After a three-hour-long search, Fish and Wildlife officers eventually caught and killed the alligator, and retrieved the arm, but doctors were unable to reattach it.

Langdale was airlifted to Lee Memorial Hospital.

Gary Beck was on shore when the attack happened, but quickly jumped in the water to help pull Langdale to shore, and make sure the rest of the group got out of the water safely. He said the alligator made a beeline for Langdale.

“As soon as he’d seen Fred, the gator was coming after him,” Beck said. “On top of the water, as fast as he could pedal, his tail was wagging back and forth, he was coming.”

Witnesses that were in the river during the attack say Langdale purposely shoved his arm at the alligator rather than swim away, a strategic move.

“He’s been around alligators all his life,” said Matthew Baker. “He’s smart enough, he knows if he offers him his arm, he won’t take his torso. So, he was smart, he took the risk.” 

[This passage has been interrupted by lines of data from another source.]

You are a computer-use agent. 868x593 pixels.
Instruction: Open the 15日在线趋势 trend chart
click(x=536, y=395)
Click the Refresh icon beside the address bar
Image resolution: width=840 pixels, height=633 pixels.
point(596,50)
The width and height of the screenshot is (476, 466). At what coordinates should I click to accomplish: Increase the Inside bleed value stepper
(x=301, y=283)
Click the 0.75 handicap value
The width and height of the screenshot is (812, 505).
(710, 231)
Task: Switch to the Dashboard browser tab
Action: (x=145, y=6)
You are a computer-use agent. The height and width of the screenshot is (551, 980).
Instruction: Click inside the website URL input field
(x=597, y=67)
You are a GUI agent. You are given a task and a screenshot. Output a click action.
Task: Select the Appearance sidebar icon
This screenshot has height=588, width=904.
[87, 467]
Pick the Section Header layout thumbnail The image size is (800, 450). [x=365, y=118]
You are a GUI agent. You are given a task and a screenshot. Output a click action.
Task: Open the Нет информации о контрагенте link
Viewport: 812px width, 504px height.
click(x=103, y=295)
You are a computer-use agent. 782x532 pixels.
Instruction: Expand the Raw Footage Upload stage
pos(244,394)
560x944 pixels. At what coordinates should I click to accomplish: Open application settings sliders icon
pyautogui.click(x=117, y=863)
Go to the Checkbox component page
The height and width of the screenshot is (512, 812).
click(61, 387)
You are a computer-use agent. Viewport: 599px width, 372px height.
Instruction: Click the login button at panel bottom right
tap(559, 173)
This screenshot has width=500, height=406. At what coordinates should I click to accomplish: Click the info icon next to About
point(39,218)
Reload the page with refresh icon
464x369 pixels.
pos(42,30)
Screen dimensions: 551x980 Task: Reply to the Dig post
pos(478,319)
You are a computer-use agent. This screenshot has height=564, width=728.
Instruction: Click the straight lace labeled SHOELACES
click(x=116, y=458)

Officers say there had been reports of two gators called in from that same area earlier in the day, adding people that live on or near the water need to be careful as this is a particularly active time of year for Alligators.

“”It’s just after mating season, eggs are already laid, but the gators are still very active,” said Capt. Jeff Ardelean with the Florida Fish and Wildlife Conservation Comm. “Any type of commotion on the water is potential food in their eyes.”